Sarah Churman is the unlikeliest Internet star. The Texas stay-at-home mom of two little girls has somewhat ordinary interests--she loves to read, watch movies, and attend concerts with her husband of almost 10 years, Sloan.

Now playing: Watch this: A viral video star talks about learning to hear

But on September 26 of this year, Churman was catapulted to YouTube fame due to an intimate, home movie that went viral. She was born deaf. But on that day, she heard her own voice for the very first time. The 91-second video clip brought this viewer goosebumps, tears, and an empathy for this remarkable woman.

When I interviewed Sarah and Sloan Churman at medical offices in San Jose, Calif., she explained to me that the deaf community tends to be divided into two categories: those who want to use technology to restore their hearing and those who try to make the most of life without it. She is very firmly rooted in the first camp and has spent a good deal of her adult life researching the latest hearing devices to come onto the market. In May 2011, Churman heard a radio ad for Envoy Medical's Esteem implant. That set the balls in motion for a summer of hope, frustration, high emotion, and ultimately, success.

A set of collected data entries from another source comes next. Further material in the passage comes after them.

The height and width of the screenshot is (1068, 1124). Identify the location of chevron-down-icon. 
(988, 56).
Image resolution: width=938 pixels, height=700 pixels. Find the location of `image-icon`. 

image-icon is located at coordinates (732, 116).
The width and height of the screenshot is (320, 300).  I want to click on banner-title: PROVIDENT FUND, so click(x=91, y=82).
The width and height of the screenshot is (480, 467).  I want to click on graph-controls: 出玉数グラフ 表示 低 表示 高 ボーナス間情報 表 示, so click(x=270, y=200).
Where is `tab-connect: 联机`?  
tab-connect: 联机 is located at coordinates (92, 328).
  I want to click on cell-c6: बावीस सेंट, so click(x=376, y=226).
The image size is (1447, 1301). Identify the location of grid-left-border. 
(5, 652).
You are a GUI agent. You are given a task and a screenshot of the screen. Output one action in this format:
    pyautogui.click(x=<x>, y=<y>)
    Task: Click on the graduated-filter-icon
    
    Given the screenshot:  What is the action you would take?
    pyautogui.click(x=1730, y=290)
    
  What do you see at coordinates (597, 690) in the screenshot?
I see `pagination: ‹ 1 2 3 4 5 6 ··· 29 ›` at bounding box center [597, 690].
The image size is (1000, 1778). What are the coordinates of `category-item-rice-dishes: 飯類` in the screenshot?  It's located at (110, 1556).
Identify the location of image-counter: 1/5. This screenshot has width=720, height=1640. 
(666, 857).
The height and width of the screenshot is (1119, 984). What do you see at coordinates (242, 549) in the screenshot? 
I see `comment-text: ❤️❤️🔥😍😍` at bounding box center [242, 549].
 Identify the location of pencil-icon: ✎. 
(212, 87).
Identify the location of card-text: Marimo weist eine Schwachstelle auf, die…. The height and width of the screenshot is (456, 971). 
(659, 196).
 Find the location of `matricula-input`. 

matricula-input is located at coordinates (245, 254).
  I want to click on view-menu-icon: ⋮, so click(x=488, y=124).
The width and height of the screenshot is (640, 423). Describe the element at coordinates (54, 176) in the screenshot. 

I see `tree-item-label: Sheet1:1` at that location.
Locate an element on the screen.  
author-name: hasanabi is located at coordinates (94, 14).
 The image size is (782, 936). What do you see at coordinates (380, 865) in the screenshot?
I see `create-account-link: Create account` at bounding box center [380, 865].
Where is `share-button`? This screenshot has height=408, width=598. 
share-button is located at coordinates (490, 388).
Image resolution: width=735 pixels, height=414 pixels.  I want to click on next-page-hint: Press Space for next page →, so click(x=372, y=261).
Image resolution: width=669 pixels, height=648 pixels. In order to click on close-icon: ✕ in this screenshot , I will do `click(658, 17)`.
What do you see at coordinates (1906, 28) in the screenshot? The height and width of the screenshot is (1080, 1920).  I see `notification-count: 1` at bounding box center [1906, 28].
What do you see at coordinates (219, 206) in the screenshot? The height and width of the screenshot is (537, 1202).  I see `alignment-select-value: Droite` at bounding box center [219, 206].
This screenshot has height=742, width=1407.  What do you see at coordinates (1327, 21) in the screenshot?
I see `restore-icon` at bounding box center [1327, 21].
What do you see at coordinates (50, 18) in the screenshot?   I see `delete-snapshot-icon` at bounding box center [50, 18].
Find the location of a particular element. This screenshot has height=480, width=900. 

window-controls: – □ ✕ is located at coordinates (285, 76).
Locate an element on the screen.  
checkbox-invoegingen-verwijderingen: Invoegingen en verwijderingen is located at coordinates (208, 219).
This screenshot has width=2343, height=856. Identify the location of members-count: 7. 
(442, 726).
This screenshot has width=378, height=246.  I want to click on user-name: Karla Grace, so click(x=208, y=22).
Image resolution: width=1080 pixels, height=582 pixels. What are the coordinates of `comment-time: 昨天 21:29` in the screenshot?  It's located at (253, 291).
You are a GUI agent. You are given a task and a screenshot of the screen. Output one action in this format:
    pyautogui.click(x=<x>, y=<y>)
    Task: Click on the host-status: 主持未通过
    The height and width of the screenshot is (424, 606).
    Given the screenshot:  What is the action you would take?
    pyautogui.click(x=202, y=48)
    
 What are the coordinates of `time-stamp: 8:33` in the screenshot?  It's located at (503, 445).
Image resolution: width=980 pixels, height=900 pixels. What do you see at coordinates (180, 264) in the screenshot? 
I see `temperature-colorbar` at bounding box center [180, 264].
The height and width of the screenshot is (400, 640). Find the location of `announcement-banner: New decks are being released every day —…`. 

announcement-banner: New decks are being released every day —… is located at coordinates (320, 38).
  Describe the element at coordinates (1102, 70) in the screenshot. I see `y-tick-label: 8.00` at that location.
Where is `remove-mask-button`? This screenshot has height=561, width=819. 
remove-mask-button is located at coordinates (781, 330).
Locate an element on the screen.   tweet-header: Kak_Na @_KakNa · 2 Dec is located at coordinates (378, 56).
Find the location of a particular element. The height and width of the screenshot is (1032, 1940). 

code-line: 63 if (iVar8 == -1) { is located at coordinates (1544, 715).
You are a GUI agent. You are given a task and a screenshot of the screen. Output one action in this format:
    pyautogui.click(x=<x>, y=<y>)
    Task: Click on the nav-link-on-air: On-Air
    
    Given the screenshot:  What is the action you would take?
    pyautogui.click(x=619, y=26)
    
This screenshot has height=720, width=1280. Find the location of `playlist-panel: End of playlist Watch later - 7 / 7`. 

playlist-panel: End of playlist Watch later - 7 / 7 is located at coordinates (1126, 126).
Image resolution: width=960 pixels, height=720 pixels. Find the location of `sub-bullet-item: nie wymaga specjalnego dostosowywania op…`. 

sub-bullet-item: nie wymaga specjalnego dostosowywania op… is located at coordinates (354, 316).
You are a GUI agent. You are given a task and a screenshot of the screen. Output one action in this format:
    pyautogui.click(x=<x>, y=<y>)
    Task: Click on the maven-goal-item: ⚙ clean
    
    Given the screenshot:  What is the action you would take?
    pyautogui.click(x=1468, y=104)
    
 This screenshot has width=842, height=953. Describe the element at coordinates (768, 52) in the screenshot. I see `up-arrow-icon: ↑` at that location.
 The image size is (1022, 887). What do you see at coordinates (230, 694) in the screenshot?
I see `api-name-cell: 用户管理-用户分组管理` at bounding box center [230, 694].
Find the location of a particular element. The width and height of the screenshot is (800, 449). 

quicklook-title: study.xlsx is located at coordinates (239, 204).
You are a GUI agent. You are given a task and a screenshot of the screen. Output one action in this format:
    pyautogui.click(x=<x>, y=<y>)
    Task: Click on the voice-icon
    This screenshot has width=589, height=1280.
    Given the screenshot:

Esteem implants are FDA-approved and cost $30,000 per ear. Thus far, insurance companies won't cover the device or the surgery since they view it as more of a cosmetic procedure. But Churman and her husband could not be deterred and even considered selling organs on the black market to raise the money for the device. That's when Sloan Churman's mother stepped in and decided to cash out a retirement fund so Sarah could have the procedure done on one ear. In August, surgeons implanted an Esteem hearing device into her skull. Seven weeks later, it was activated and she heard her voice for the first time.

The Esteem hearing device gets implanted behind the patient's ear. Screenshot by CNET

Since the YouTube video went viral and garnered more than eight million views, the Churmans have appeared on the "Today Show," "The Doctors," and "The Ellen DeGeneres Show."

They're happy to be a part of the media circus to bring attention to the success of the Esteem in hopes insurance companies will some day pay for them. It was while Sarah Churman was a guest on "Ellen" that she learned that Envoy Medical is reimbursing her mother-in-law for the first $30,000 and will now cover the cost for her second Esteem device, which she is planning on having implanted this spring.

Despite the recent media attention, Churman is a low-key, sweet, and humble woman who describes her voice as sounding like a "hick's." Unlike a lot of deaf people, her speech is nearly impeccable despite never clearly hearing herself while growing up. It's something she attributes to deaf school and her love for the English language and grammar. Now that she's fully able to engage in life, for her, the simplest of sounds have brought her the most joy: her daughters' squeaky voices, the sound of rain on the roof, and the chirping of birds in her front yard. When she goes to a movie, she no longer has to nudge her husband to catch up on the dialog. At concerts she can truly move her body to a beat. Small things that she never did and never will take for granted.